Labor starts to find a path into Big Tech
Labor organizers see Apple and Amazon offering them an opening in the tech industry's longstanding barriers against unions, thanks to the nature of their workforces.
How it works: Unlike their competitors, these firms each have massive payrolls in retail or warehouse jobs, and those roles are seen as friendlier to unionizing efforts than the engineers and salespeople at corporate HQ.
Why it matters: Amid a broad decline in the number of unionized American workers over the last 40 years, the tech industry has long painted unions as a danger to Silicon Valley's reputation for innovation and flexibility.
- Union supporters see signs of change emerging just as wider disenchantment grows with the industry's power, wealth and practices.
Driving the news:
- Workers at Apple's Grand Central Terminal store in New York have taken the first steps toward unionization, gauging worker support. On Monday, organizers said their initial goals for the effort include salaries to at least $30 per hour, as well as improved retirement plans and other benefits.
- Efforts at Amazon are moving forward as well. Workers at one Staten Island facility voted to unionize earlier this month, while another is set to vote this month. A re-vote in a Bessemer, Alabama, warehouse faces continuing disputes over contested ballots and charges over Amazon's tactics.
Between the lines: Amazon and Apple don't officially reveal the breakdown of their workforce composition.
Amazon: In 2021, Amazon said it employed nearly a million workers in the U.S. The number ballooned during the pandemic as demand for deliveries soared.
- The employment tally does not include contractors, such as many of the firm's delivery drivers.
Apple: The spread of Apple Stores over the past decade has brought tens of thousands of retail workers onto the company's payroll.
- A 2018 analyst's estimate of 65,000 Apple Store workers is now widely cited, but the number has likely grown significantly since then.
- Apple's total global workforce is 165,000 today.
- Before the pandemic, successful teachers' union strikes and Bernie Sanders’ presidential campaign laid some of the groundwork for the recent wave in organizing, Ken Jacobs, UC Berkeley Labor Center chair, tells Axios.
- During the pandemic, "workers saw themselves deemed as essential but treated as disposable ... [which] created a lot of anger [and] willingness to take action."

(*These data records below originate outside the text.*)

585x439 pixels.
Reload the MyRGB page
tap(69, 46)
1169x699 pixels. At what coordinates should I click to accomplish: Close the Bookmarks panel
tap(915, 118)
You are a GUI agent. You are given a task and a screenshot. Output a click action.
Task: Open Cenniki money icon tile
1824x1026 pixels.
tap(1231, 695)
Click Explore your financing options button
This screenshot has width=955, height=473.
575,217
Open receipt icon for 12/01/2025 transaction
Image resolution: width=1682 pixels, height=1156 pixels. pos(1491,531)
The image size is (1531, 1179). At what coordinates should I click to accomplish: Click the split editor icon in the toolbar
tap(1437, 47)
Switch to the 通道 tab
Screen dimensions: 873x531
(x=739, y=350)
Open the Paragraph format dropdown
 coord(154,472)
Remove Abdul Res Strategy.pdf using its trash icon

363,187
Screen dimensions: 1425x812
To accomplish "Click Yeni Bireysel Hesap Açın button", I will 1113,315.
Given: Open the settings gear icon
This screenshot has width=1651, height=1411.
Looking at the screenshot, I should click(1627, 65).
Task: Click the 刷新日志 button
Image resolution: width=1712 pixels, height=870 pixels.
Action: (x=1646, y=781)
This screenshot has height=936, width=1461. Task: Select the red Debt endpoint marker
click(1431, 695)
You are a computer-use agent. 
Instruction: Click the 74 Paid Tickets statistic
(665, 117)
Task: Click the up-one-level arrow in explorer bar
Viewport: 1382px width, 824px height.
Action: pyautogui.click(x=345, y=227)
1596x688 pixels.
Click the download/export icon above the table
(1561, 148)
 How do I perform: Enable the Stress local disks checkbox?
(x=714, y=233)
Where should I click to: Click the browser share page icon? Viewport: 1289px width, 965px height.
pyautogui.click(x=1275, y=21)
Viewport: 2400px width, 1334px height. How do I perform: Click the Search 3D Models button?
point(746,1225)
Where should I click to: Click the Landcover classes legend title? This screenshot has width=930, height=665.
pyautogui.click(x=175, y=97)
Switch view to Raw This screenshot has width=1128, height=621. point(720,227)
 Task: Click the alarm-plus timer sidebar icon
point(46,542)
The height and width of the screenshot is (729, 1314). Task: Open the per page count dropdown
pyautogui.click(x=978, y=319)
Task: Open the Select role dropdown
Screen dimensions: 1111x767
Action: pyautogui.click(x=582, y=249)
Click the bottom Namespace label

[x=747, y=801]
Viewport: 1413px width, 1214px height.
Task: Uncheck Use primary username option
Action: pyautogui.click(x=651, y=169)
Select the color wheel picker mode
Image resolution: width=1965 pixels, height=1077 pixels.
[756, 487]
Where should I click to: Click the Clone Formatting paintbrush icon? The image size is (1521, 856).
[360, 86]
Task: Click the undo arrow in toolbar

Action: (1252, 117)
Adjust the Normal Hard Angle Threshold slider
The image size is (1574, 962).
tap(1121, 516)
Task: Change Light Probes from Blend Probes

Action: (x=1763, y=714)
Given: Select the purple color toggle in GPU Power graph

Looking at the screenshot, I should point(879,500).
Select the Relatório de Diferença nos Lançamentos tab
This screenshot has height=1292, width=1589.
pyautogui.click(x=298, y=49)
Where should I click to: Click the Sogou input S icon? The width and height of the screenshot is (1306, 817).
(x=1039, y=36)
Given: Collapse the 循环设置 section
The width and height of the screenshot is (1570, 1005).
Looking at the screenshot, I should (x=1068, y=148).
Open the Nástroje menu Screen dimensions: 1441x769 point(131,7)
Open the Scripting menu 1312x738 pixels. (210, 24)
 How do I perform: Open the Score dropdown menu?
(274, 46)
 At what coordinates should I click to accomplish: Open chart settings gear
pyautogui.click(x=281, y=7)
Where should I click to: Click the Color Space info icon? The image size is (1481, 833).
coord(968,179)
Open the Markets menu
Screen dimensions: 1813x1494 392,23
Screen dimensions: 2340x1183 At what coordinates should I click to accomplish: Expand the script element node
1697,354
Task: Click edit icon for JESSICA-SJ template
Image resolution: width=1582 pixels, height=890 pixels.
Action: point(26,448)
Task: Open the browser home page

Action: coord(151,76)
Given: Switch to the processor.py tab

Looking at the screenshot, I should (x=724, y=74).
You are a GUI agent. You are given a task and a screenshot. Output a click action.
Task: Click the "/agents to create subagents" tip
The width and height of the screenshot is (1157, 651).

- The National Labor Relations Board is seeing the highest level of union organizing in 10 years, CNN reports.
- More than 1,100 petitions seeking union representation were filed between October 2021 through March.
State of play: Combined with a tight labor market, workers have less fear of losing jobs now, and even if they do, they know they can get a job elsewhere.
- "Success begets success," Jacobs adds about the unionization effort: One victory can change people's views of what's possible.
Meanwhile: Employees at Alphabet have taken a novel approach to unionization, forming a "minority union" that can't collectively bargain with the Google parent company. Organizers aim to become a voice for workers and contractors on a range of issues beyond those traditionally covered by labor laws.
- Workers at a Google Fiber subcontractor in Missouri have voted to unionize, giving the nascent union its first chance to negotiate a contract.
What they're saying:
- Apple hasn't directly commented on the unionization push, but reiterated an earlier statement that it offers "very strong compensation and benefits for full time and part time employees, including health care, tuition reimbursement, new parental leave, paid family leave, annual stock grants and many other benefits."
- Amazon did not immediately respond to a request for comment, but has actively lobbied workers against unionizing at Bessemer and elsewhere.